● **What to produce**:
Write out the records below once more, exactly as they stand.

-------- Information given --------

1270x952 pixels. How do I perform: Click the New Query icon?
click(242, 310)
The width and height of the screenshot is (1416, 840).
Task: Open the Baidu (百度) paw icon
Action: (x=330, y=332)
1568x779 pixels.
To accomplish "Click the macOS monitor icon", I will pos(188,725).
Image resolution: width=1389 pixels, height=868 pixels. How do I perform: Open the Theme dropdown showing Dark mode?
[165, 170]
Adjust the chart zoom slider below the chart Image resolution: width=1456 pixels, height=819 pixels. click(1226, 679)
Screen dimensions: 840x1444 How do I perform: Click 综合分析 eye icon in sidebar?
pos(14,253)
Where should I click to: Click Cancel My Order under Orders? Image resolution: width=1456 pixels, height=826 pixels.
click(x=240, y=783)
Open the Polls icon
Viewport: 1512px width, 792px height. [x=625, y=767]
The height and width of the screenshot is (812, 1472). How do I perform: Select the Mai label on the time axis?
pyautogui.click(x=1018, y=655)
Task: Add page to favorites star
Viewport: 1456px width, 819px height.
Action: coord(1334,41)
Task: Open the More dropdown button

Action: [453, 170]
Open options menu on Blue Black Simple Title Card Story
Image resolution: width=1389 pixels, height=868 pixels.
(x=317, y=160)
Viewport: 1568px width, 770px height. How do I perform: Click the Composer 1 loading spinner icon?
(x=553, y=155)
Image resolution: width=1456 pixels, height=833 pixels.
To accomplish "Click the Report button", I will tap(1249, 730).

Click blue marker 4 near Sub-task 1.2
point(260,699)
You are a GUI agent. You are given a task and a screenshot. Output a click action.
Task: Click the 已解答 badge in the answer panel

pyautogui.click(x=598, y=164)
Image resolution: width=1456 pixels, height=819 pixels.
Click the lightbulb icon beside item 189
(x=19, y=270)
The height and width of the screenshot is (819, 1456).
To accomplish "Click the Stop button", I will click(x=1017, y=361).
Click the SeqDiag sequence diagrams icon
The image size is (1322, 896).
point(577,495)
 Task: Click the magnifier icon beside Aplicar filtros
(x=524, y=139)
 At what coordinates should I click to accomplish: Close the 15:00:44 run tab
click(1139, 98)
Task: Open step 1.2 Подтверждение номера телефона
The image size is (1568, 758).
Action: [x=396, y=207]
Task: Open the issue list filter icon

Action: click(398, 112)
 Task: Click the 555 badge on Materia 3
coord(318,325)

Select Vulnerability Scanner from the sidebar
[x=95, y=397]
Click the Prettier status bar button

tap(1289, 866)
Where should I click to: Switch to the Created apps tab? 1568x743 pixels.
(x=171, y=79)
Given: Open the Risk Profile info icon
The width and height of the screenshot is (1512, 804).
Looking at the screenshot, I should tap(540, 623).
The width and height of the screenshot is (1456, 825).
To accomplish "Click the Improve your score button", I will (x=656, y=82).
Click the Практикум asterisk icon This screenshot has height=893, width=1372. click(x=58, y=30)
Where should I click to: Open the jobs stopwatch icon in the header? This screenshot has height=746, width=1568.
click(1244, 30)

--------

● **Answer space**:
1270x952 pixels. How do I perform: Click the New Query icon?
click(242, 310)
The width and height of the screenshot is (1416, 840).
Task: Open the Baidu (百度) paw icon
Action: (x=330, y=332)
1568x779 pixels.
To accomplish "Click the macOS monitor icon", I will pos(188,725).
Image resolution: width=1389 pixels, height=868 pixels. How do I perform: Open the Theme dropdown showing Dark mode?
[165, 170]
Adjust the chart zoom slider below the chart Image resolution: width=1456 pixels, height=819 pixels. click(1226, 679)
Screen dimensions: 840x1444 How do I perform: Click 综合分析 eye icon in sidebar?
pos(14,253)
Where should I click to: Click Cancel My Order under Orders? Image resolution: width=1456 pixels, height=826 pixels.
click(x=240, y=783)
Open the Polls icon
Viewport: 1512px width, 792px height. [x=625, y=767]
The height and width of the screenshot is (812, 1472). How do I perform: Select the Mai label on the time axis?
pyautogui.click(x=1018, y=655)
Task: Add page to favorites star
Viewport: 1456px width, 819px height.
Action: coord(1334,41)
Task: Open the More dropdown button

Action: [453, 170]
Open options menu on Blue Black Simple Title Card Story
Image resolution: width=1389 pixels, height=868 pixels.
(x=317, y=160)
Viewport: 1568px width, 770px height. How do I perform: Click the Composer 1 loading spinner icon?
(x=553, y=155)
Image resolution: width=1456 pixels, height=833 pixels.
To accomplish "Click the Report button", I will tap(1249, 730).

Click blue marker 4 near Sub-task 1.2
point(260,699)
You are a GUI agent. You are given a task and a screenshot. Output a click action.
Task: Click the 已解答 badge in the answer panel

pyautogui.click(x=598, y=164)
Image resolution: width=1456 pixels, height=819 pixels.
Click the lightbulb icon beside item 189
(x=19, y=270)
The height and width of the screenshot is (819, 1456).
To accomplish "Click the Stop button", I will click(x=1017, y=361).
Click the SeqDiag sequence diagrams icon
The image size is (1322, 896).
point(577,495)
 Task: Click the magnifier icon beside Aplicar filtros
(x=524, y=139)
 At what coordinates should I click to accomplish: Close the 15:00:44 run tab
click(1139, 98)
Task: Open step 1.2 Подтверждение номера телефона
The image size is (1568, 758).
Action: [x=396, y=207]
Task: Open the issue list filter icon

Action: click(398, 112)
 Task: Click the 555 badge on Materia 3
coord(318,325)

Select Vulnerability Scanner from the sidebar
[x=95, y=397]
Click the Prettier status bar button

tap(1289, 866)
Where should I click to: Switch to the Created apps tab? 1568x743 pixels.
(x=171, y=79)
Given: Open the Risk Profile info icon
The width and height of the screenshot is (1512, 804).
Looking at the screenshot, I should tap(540, 623).
The width and height of the screenshot is (1456, 825).
To accomplish "Click the Improve your score button", I will (x=656, y=82).
Click the Практикум asterisk icon This screenshot has height=893, width=1372. click(x=58, y=30)
Where should I click to: Open the jobs stopwatch icon in the header? This screenshot has height=746, width=1568.
click(1244, 30)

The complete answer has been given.